I'm excited to see this experiment "meet the marketplace", and see what pans out. Given the small number of PhD students these top programs take each year, just yielding one or two great people into the PhD program that otherwise wouldn't have applied seems like it'd really move the needle.

[Disclosure: I went to undergrad with Jeff and we're good friends. He really is a great "mold-breaker" himself and I'm excited to see how a great "hacker of systems" in the best sense of the word changes academia during his career]

tjr|12 years ago

An offer letter from Google or YCombinator (where you are the tech co-founder) which serves as evidence that you passed a challenging programming interview at Google, or that YCombinator believed you would be successful at developing your company product.

Interesting. Because I have no intention of moving to a Google or YCombinator location, I never applied to either, but this makes me wonder if merely having been offered an opportunity at such a place could have value. Even if one never intended to follow through.

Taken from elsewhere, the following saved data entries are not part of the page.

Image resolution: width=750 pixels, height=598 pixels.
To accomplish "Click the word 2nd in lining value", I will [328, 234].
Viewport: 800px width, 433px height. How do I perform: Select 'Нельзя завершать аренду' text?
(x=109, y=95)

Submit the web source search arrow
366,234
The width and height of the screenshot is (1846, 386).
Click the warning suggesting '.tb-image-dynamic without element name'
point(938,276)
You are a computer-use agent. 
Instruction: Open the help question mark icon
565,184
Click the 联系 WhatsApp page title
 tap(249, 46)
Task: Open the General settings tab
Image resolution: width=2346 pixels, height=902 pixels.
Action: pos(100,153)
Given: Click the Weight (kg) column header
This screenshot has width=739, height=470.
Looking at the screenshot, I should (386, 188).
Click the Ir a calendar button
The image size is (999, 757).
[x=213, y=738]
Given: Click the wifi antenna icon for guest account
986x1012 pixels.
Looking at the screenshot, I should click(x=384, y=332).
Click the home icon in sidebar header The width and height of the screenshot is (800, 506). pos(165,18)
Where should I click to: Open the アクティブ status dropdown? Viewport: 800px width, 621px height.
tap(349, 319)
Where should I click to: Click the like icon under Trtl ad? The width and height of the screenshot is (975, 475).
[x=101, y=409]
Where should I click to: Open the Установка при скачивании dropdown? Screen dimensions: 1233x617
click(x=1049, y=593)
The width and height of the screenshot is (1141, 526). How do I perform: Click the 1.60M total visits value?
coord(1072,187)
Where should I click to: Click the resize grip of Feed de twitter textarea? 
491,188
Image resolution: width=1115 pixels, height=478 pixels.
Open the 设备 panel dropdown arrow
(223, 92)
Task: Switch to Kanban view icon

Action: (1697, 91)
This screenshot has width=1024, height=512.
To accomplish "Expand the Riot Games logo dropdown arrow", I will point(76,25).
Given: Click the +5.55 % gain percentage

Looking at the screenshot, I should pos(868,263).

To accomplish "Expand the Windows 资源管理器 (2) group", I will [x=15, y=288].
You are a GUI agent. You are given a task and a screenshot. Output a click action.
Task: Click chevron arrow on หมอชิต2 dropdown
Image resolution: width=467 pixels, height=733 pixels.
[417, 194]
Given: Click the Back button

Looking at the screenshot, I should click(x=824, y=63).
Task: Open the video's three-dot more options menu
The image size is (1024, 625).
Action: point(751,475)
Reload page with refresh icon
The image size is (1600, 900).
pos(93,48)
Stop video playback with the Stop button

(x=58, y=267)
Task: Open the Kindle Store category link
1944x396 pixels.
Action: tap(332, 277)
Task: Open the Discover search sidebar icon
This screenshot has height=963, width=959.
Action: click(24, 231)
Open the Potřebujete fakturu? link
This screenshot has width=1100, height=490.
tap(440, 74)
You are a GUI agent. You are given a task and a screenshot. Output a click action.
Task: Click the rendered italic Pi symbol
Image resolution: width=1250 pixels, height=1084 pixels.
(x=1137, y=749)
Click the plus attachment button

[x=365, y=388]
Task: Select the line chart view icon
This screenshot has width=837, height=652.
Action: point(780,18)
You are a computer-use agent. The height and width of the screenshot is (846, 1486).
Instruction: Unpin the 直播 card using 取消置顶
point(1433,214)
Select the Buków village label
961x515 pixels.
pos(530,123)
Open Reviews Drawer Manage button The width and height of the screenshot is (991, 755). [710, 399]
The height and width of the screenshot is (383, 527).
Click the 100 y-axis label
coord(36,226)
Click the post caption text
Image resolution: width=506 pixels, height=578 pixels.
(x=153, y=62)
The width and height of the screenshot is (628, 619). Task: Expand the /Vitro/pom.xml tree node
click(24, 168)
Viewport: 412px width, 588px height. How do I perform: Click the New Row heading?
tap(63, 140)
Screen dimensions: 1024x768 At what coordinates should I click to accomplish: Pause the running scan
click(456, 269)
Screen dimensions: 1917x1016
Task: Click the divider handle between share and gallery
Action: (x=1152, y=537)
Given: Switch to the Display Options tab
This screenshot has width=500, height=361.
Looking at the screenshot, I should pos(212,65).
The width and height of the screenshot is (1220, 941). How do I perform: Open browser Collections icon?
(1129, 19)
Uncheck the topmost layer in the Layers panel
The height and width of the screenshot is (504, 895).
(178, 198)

Which might not be a great thing for the folks reviewing applications...

chrisseaton|12 years ago

In the UK in some areas such as finance and business there are many people who apply to be an Army officer, and go all the way through selection, but never intend to join up. They do it just so that they can put on their CV (resume) that they've passed Army officer selection.

segmondy|12 years ago

Of course. I have no intention of moving to Cali, but one thing I do plan to do when I go to vacation West next year is to apply to Google, possibly Facebook or/and Amazon. If I get the offer letter, I can frame it and use it as negotiating tactic here in the midwest. It's almost as good as saying "I worked at Google"

latj|12 years ago

The other question is- if you have an offer letter from Google or YCombinator in hand, would you really want to go to Brown? At Google it will be like going to grad school except you will be better funded, working with more consistently smarter people, and you will be getting paid instead of racking up debt. As a YCombinator founder you'd basically already be in the position that a Brown computer science graduate hopes to one day get to. I like universities. I hope they figure out how to stay relevant.

agilebyte|12 years ago

In which case you move to #2 which (to me) seems much easier to get: A Github or other online repository of your source code demonstrating contributions to open source projects or impressive projects of your own.

mathattack|12 years ago

I'd be curious if the folks at Google and YC would be flattered by this, put off, or both.

cmeiklejohn|12 years ago

I think this is a very interesting idea, and I look forward to the results of the experiment!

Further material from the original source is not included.